船尾に舳先を突き込まれ、見えない船はようやく姿を現したのだった。
●悪魔が集まる島
道化に似たデビルとの戦いは互いの力を削ぎ合う持久戦となった。
油断をすれば幻覚に囚われる。さしもの冒険者も現実と幻覚との境では一瞬だけ判断が遅れてしまう。そこを突かれて、次第に防戦一方となっていった。
デビルが幻覚で惑わせる事に固執したのは冒険者にとって幸いだった。食虫植物が獲物を捕らえるように、無抵抗となった彼らをゆっくり始末するつもりだったのだろうか。

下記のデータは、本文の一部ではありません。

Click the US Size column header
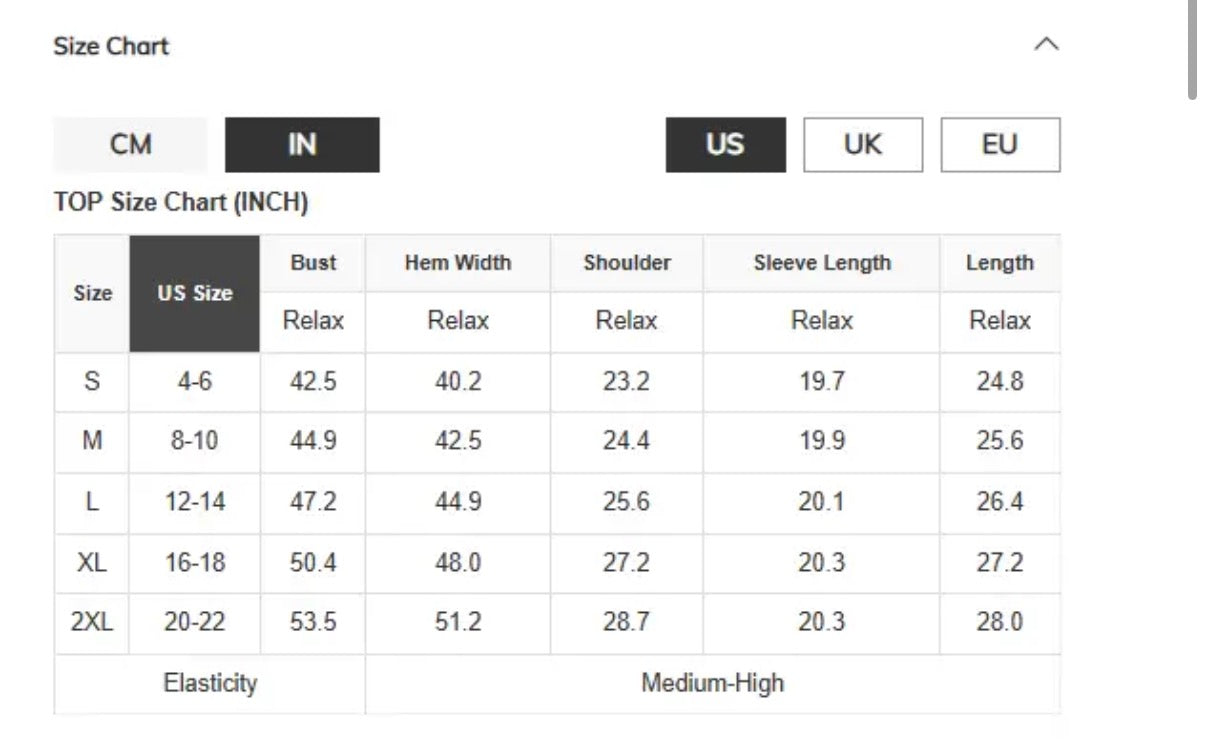The image size is (1206, 747). pos(194,293)
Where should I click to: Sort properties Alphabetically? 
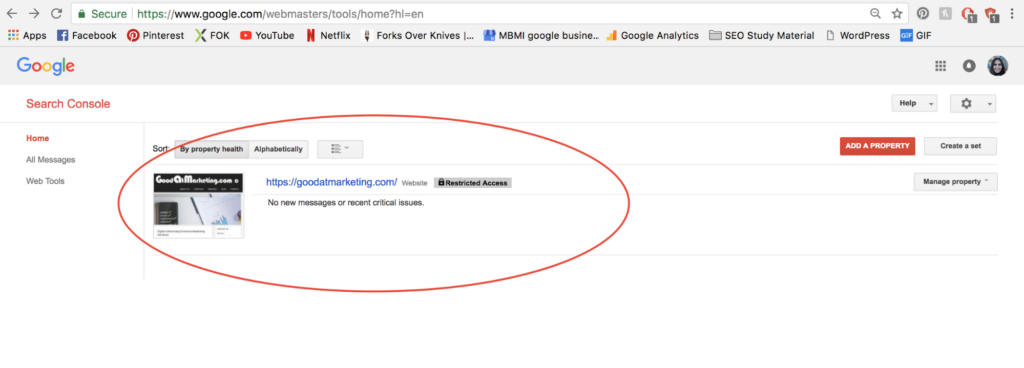[278, 149]
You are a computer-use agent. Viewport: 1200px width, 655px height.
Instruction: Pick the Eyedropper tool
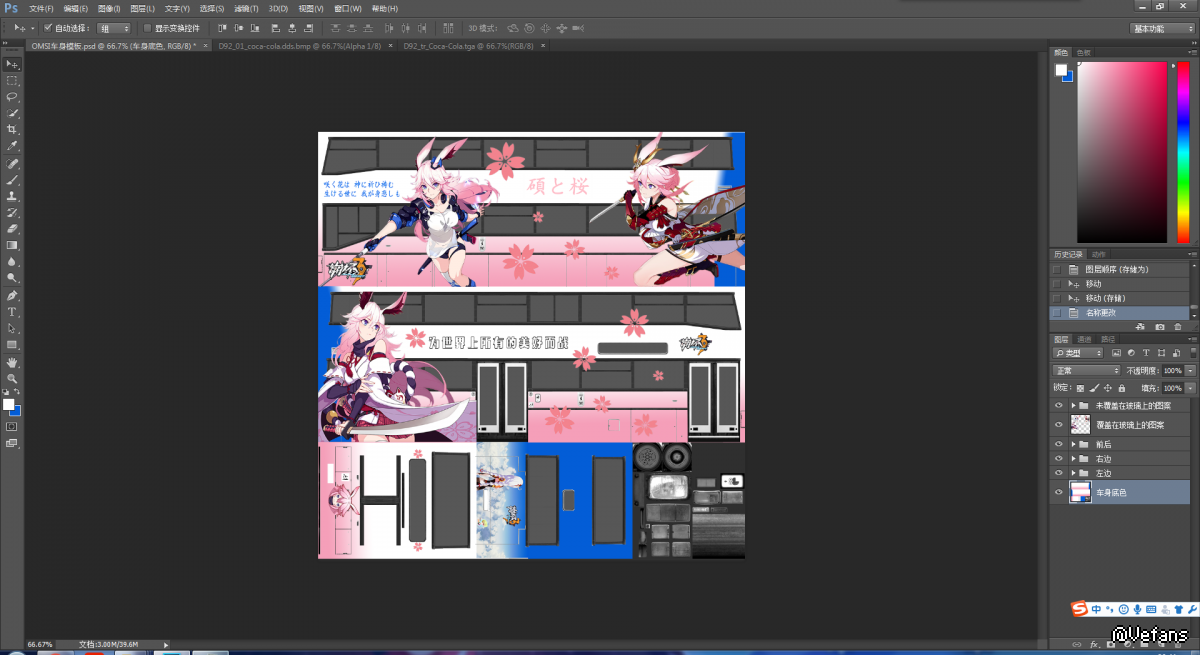point(12,146)
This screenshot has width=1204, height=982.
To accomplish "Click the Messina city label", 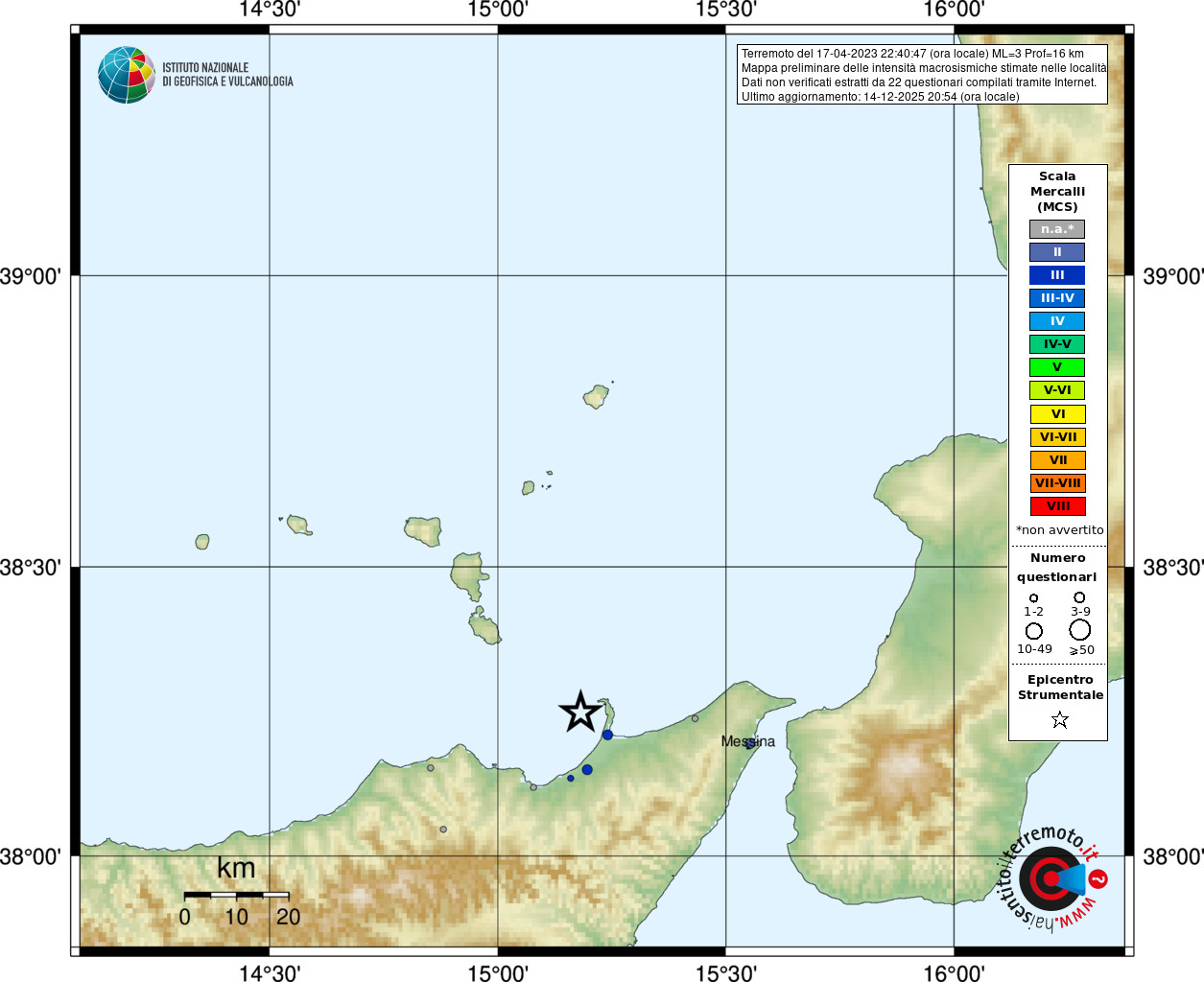I will 747,741.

ともかく、用意されていた矢を使い尽くし、ソルフの実で回復しながら術を使い続けた長い戦いの末、彼らは勝利を得た。
「あ、ありゃ何だ!?}
疲れ果て、満身創痍の状態で冷たい甲板に倒れ込んだ彼らの耳に、船員達の叫びが届く。
「何事だ?」
身を起こした彼らの目に、まるで生きているかのように蠢く島が映る。
悪魔が、島を覆い尽くさんばかりに群がっているのだと彼らが気付くまでに、さらに数瞬の時が必要だった‥‥。